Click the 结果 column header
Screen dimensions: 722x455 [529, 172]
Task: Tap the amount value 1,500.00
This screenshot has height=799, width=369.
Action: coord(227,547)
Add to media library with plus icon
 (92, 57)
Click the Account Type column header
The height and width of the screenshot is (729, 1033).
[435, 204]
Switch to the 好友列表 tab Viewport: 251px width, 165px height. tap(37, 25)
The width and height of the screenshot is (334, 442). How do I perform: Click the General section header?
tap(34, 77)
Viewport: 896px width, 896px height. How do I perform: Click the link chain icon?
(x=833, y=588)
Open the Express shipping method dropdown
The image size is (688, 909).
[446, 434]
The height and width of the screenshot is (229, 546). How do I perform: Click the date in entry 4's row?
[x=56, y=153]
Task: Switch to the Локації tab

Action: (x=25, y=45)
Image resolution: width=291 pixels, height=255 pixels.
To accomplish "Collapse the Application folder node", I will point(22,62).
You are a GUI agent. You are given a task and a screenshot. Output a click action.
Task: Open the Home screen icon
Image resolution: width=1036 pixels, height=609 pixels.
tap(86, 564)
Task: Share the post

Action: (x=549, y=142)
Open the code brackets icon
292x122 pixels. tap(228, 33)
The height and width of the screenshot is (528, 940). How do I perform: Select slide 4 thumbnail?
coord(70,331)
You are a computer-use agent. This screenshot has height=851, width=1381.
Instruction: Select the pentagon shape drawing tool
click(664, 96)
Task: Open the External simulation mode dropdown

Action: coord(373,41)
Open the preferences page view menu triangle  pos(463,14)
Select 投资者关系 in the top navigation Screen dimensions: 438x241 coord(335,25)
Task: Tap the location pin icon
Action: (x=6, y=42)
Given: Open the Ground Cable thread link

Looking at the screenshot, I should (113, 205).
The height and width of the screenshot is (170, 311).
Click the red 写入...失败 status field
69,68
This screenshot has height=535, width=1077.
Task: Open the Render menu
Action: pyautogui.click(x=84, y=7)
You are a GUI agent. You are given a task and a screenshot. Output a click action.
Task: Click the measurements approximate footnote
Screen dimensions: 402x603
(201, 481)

[What this task involves] Retype the line containing "Task: Click the" and all the lines after it, ending with the final line of the material, exactly.

[Written answer]
Task: Click the measurements approximate footnote
Screen dimensions: 402x603
(201, 481)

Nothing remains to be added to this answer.